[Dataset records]

__________

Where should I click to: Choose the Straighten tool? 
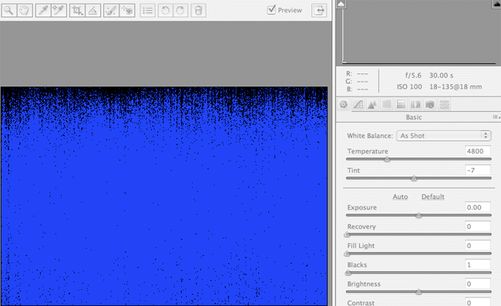click(93, 10)
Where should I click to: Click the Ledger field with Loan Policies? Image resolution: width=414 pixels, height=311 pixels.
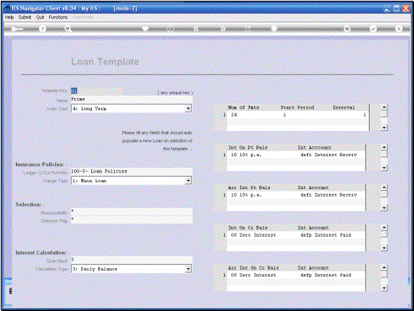point(132,172)
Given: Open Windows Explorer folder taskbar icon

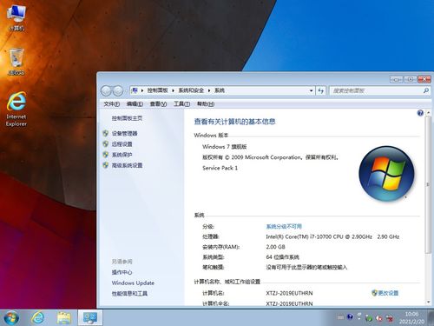Looking at the screenshot, I should tap(63, 318).
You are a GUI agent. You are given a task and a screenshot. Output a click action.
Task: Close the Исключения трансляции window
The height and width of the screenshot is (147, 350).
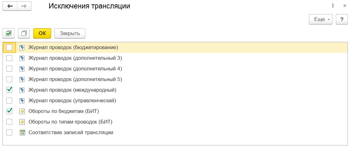click(x=345, y=6)
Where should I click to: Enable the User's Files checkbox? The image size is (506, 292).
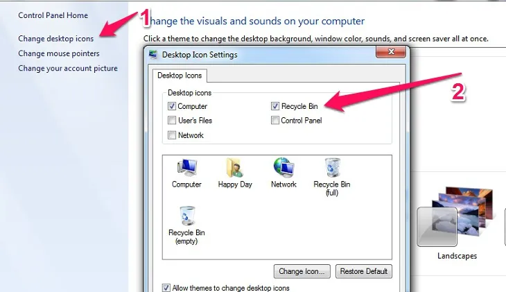pyautogui.click(x=172, y=121)
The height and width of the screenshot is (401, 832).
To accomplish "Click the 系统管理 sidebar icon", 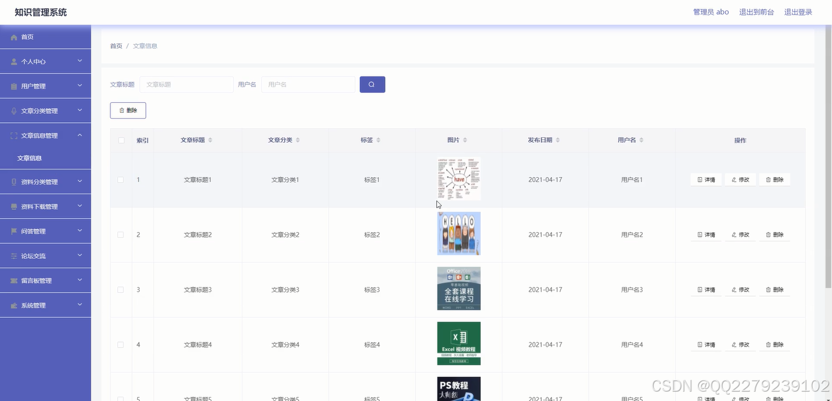I will pos(12,305).
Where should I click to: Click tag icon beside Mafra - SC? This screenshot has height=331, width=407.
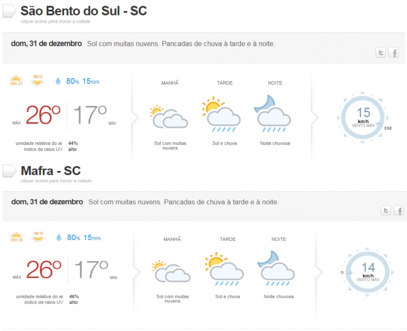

__________

• YOUR INSTRUCTIONS
Find the line with "Where should I click to: Click the" in the data above, and from there retype each line exactly through the line with "You are a GUI", skipping the pictures along the way.

• EXPECTED ANSWER
Where should I click to: Click the Ledger field with Loan Policies? Image resolution: width=414 pixels, height=311 pixels.
point(132,172)
Given: Open Windows Explorer folder taskbar icon

Looking at the screenshot, I should tap(63, 318).
You are a GUI agent. You are given a task and a screenshot. Output a click action.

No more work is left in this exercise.